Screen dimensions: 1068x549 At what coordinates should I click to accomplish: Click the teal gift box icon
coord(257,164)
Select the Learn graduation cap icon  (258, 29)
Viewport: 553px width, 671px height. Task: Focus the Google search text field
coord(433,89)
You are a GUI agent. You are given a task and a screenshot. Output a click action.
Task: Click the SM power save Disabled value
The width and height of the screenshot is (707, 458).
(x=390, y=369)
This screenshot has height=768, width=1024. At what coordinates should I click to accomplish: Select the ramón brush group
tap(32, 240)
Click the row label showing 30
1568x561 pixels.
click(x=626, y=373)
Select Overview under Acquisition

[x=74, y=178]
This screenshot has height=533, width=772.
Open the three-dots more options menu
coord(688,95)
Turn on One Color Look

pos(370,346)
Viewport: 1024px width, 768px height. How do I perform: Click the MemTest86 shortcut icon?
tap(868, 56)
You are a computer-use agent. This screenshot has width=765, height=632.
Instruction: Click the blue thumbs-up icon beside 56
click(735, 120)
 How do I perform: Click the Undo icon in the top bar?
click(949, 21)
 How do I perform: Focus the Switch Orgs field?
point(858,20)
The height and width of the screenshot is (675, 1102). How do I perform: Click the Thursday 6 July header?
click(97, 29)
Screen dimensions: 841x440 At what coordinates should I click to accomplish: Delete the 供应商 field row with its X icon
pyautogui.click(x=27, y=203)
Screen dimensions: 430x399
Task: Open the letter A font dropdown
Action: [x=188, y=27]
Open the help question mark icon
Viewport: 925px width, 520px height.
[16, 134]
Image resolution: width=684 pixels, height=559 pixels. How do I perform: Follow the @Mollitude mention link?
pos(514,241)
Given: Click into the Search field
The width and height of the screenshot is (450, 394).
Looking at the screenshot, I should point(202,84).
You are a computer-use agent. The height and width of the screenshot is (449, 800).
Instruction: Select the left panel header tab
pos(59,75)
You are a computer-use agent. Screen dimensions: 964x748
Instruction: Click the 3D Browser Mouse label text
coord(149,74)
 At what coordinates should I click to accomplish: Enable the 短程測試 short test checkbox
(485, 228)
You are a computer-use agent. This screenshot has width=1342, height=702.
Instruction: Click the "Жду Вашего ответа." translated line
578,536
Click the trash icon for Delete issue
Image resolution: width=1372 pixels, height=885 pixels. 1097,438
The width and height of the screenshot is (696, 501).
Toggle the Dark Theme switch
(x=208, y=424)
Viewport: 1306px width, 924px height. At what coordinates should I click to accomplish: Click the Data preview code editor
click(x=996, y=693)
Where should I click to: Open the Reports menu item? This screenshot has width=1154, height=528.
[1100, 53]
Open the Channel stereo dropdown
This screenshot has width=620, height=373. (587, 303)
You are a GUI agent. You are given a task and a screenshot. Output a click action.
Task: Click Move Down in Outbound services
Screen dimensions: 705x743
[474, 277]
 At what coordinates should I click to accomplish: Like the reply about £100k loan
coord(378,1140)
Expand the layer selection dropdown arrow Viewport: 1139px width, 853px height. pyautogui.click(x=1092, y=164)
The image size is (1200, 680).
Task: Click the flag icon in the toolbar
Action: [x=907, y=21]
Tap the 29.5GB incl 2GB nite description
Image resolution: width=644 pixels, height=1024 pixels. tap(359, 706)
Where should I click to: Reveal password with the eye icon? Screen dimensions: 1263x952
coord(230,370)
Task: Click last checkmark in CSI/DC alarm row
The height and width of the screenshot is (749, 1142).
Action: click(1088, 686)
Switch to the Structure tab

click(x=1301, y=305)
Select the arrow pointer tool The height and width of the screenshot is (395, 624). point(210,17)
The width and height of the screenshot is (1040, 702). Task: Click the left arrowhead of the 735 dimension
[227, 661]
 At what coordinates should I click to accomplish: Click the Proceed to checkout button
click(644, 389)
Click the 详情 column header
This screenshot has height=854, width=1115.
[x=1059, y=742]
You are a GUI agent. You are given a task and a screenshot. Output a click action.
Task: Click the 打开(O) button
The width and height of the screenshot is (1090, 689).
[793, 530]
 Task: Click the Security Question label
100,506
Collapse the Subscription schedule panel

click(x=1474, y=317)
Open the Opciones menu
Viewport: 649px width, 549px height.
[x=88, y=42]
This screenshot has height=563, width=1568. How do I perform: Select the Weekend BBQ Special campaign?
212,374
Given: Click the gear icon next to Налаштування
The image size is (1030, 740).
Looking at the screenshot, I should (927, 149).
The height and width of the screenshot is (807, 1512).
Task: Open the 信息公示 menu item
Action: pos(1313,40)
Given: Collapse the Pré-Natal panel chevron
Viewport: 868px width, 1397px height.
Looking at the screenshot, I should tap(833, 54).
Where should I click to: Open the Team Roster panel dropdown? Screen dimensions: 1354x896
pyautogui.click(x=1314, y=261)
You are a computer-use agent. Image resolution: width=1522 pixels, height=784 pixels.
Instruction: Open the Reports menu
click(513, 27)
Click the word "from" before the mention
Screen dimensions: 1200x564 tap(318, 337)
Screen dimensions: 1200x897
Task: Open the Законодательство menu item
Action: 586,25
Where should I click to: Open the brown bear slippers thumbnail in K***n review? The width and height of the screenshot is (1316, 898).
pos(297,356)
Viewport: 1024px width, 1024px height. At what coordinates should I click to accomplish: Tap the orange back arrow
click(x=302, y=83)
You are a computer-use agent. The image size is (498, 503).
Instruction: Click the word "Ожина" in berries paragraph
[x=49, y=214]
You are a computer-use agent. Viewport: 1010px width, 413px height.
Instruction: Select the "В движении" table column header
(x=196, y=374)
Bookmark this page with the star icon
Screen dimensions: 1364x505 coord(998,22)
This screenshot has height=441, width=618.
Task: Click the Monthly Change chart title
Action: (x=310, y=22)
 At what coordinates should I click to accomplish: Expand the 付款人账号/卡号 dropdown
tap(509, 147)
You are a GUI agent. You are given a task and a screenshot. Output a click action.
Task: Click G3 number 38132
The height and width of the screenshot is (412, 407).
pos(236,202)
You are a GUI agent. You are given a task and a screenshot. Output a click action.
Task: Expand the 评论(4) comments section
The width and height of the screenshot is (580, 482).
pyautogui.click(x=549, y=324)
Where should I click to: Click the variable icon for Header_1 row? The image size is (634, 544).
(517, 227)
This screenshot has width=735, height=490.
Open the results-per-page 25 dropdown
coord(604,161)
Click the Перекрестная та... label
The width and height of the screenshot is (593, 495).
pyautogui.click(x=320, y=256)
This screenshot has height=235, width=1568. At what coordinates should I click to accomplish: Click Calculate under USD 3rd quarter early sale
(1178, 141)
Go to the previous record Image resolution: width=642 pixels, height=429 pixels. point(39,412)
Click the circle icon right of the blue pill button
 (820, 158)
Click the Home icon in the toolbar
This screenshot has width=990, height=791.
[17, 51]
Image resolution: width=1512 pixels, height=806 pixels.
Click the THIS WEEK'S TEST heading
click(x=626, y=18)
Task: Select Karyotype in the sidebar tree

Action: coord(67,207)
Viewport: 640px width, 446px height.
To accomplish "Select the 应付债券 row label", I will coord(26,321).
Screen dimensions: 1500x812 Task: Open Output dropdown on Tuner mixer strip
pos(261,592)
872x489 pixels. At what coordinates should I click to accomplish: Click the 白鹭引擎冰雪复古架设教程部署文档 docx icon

ACTIVITY
Copy out each record, keeping every word as it is.

ANSWER TO THIS PROBLEM
Screen dimensions: 1068x549 At what coordinates should I click to accomplish: Click the teal gift box icon
coord(257,164)
Select the Learn graduation cap icon  (258, 29)
Viewport: 553px width, 671px height. Task: Focus the Google search text field
coord(433,89)
You are a GUI agent. You are given a task and a screenshot. Output a click action.
Task: Click the SM power save Disabled value
The width and height of the screenshot is (707, 458).
(x=390, y=369)
This screenshot has height=768, width=1024. At what coordinates should I click to accomplish: Select the ramón brush group
tap(32, 240)
Click the row label showing 30
1568x561 pixels.
click(x=626, y=373)
Select Overview under Acquisition

[x=74, y=178]
This screenshot has height=533, width=772.
Open the three-dots more options menu
coord(688,95)
Turn on One Color Look

pos(370,346)
Viewport: 1024px width, 768px height. How do I perform: Click the MemTest86 shortcut icon?
tap(868, 56)
You are a computer-use agent. This screenshot has width=765, height=632.
Instruction: Click the blue thumbs-up icon beside 56
click(735, 120)
 How do I perform: Click the Undo icon in the top bar?
click(949, 21)
 How do I perform: Focus the Switch Orgs field?
point(858,20)
The height and width of the screenshot is (675, 1102). How do I perform: Click the Thursday 6 July header?
click(97, 29)
Screen dimensions: 841x440 At what coordinates should I click to accomplish: Delete the 供应商 field row with its X icon
pyautogui.click(x=27, y=203)
Screen dimensions: 430x399
Task: Open the letter A font dropdown
Action: [x=188, y=27]
Open the help question mark icon
Viewport: 925px width, 520px height.
[16, 134]
Image resolution: width=684 pixels, height=559 pixels. How do I perform: Follow the @Mollitude mention link?
pos(514,241)
Given: Click into the Search field
The width and height of the screenshot is (450, 394).
Looking at the screenshot, I should point(202,84).
You are a computer-use agent. The height and width of the screenshot is (449, 800).
Instruction: Select the left panel header tab
pos(59,75)
You are a computer-use agent. Screen dimensions: 964x748
Instruction: Click the 3D Browser Mouse label text
coord(149,74)
 At what coordinates should I click to accomplish: Enable the 短程測試 short test checkbox
(485, 228)
You are a computer-use agent. This screenshot has width=1342, height=702.
Instruction: Click the "Жду Вашего ответа." translated line
578,536
Click the trash icon for Delete issue
Image resolution: width=1372 pixels, height=885 pixels. 1097,438
The width and height of the screenshot is (696, 501).
Toggle the Dark Theme switch
(x=208, y=424)
Viewport: 1306px width, 924px height. At what coordinates should I click to accomplish: Click the Data preview code editor
click(x=996, y=693)
Where should I click to: Open the Reports menu item? This screenshot has width=1154, height=528.
[1100, 53]
Open the Channel stereo dropdown
This screenshot has width=620, height=373. (587, 303)
You are a GUI agent. You are given a task and a screenshot. Output a click action.
Task: Click Move Down in Outbound services
Screen dimensions: 705x743
[474, 277]
 At what coordinates should I click to accomplish: Like the reply about £100k loan
coord(378,1140)
Expand the layer selection dropdown arrow Viewport: 1139px width, 853px height. pyautogui.click(x=1092, y=164)
The image size is (1200, 680).
Task: Click the flag icon in the toolbar
Action: [x=907, y=21]
Tap the 29.5GB incl 2GB nite description
Image resolution: width=644 pixels, height=1024 pixels. tap(359, 706)
Where should I click to: Reveal password with the eye icon? Screen dimensions: 1263x952
coord(230,370)
Task: Click last checkmark in CSI/DC alarm row
The height and width of the screenshot is (749, 1142).
Action: click(1088, 686)
Switch to the Structure tab

click(x=1301, y=305)
Select the arrow pointer tool The height and width of the screenshot is (395, 624). point(210,17)
The width and height of the screenshot is (1040, 702). Task: Click the left arrowhead of the 735 dimension
[227, 661]
 At what coordinates should I click to accomplish: Click the Proceed to checkout button
click(644, 389)
Click the 详情 column header
This screenshot has height=854, width=1115.
[x=1059, y=742]
You are a GUI agent. You are given a task and a screenshot. Output a click action.
Task: Click the 打开(O) button
The width and height of the screenshot is (1090, 689).
[793, 530]
 Task: Click the Security Question label
100,506
Collapse the Subscription schedule panel

click(x=1474, y=317)
Open the Opciones menu
Viewport: 649px width, 549px height.
[x=88, y=42]
This screenshot has height=563, width=1568. How do I perform: Select the Weekend BBQ Special campaign?
212,374
Given: Click the gear icon next to Налаштування
The image size is (1030, 740).
Looking at the screenshot, I should (927, 149).
The height and width of the screenshot is (807, 1512).
Task: Open the 信息公示 menu item
Action: pos(1313,40)
Given: Collapse the Pré-Natal panel chevron
Viewport: 868px width, 1397px height.
Looking at the screenshot, I should tap(833, 54).
Where should I click to: Open the Team Roster panel dropdown? Screen dimensions: 1354x896
pyautogui.click(x=1314, y=261)
You are a computer-use agent. Image resolution: width=1522 pixels, height=784 pixels.
Instruction: Open the Reports menu
click(513, 27)
Click the word "from" before the mention
Screen dimensions: 1200x564 tap(318, 337)
Screen dimensions: 1200x897
Task: Open the Законодательство menu item
Action: 586,25
Where should I click to: Open the brown bear slippers thumbnail in K***n review? The width and height of the screenshot is (1316, 898).
pos(297,356)
Viewport: 1024px width, 1024px height. At what coordinates should I click to accomplish: Tap the orange back arrow
click(x=302, y=83)
You are a computer-use agent. The image size is (498, 503).
Instruction: Click the word "Ожина" in berries paragraph
[x=49, y=214]
You are a computer-use agent. Viewport: 1010px width, 413px height.
Instruction: Select the "В движении" table column header
(x=196, y=374)
Bookmark this page with the star icon
Screen dimensions: 1364x505 coord(998,22)
This screenshot has height=441, width=618.
Task: Click the Monthly Change chart title
Action: (x=310, y=22)
 At what coordinates should I click to accomplish: Expand the 付款人账号/卡号 dropdown
tap(509, 147)
You are a GUI agent. You are given a task and a screenshot. Output a click action.
Task: Click G3 number 38132
The height and width of the screenshot is (412, 407).
pos(236,202)
You are a GUI agent. You are given a task and a screenshot. Output a click action.
Task: Expand the 评论(4) comments section
The width and height of the screenshot is (580, 482).
pyautogui.click(x=549, y=324)
Where should I click to: Click the variable icon for Header_1 row? The image size is (634, 544).
(517, 227)
This screenshot has width=735, height=490.
Open the results-per-page 25 dropdown
coord(604,161)
Click the Перекрестная та... label
The width and height of the screenshot is (593, 495).
pyautogui.click(x=320, y=256)
This screenshot has height=235, width=1568. At what coordinates should I click to accomplish: Click Calculate under USD 3rd quarter early sale
(1178, 141)
Go to the previous record Image resolution: width=642 pixels, height=429 pixels. point(39,412)
Click the circle icon right of the blue pill button
 (820, 158)
Click the Home icon in the toolbar
This screenshot has width=990, height=791.
[17, 51]
Image resolution: width=1512 pixels, height=806 pixels.
Click the THIS WEEK'S TEST heading
click(x=626, y=18)
Task: Select Karyotype in the sidebar tree

Action: coord(67,207)
Viewport: 640px width, 446px height.
To accomplish "Select the 应付债券 row label", I will coord(26,321).
Screen dimensions: 1500x812 Task: Open Output dropdown on Tuner mixer strip
pos(261,592)
872x489 pixels. At what coordinates should I click to accomplish: Click the 白鹭引擎冰雪复古架设教程部署文档 docx icon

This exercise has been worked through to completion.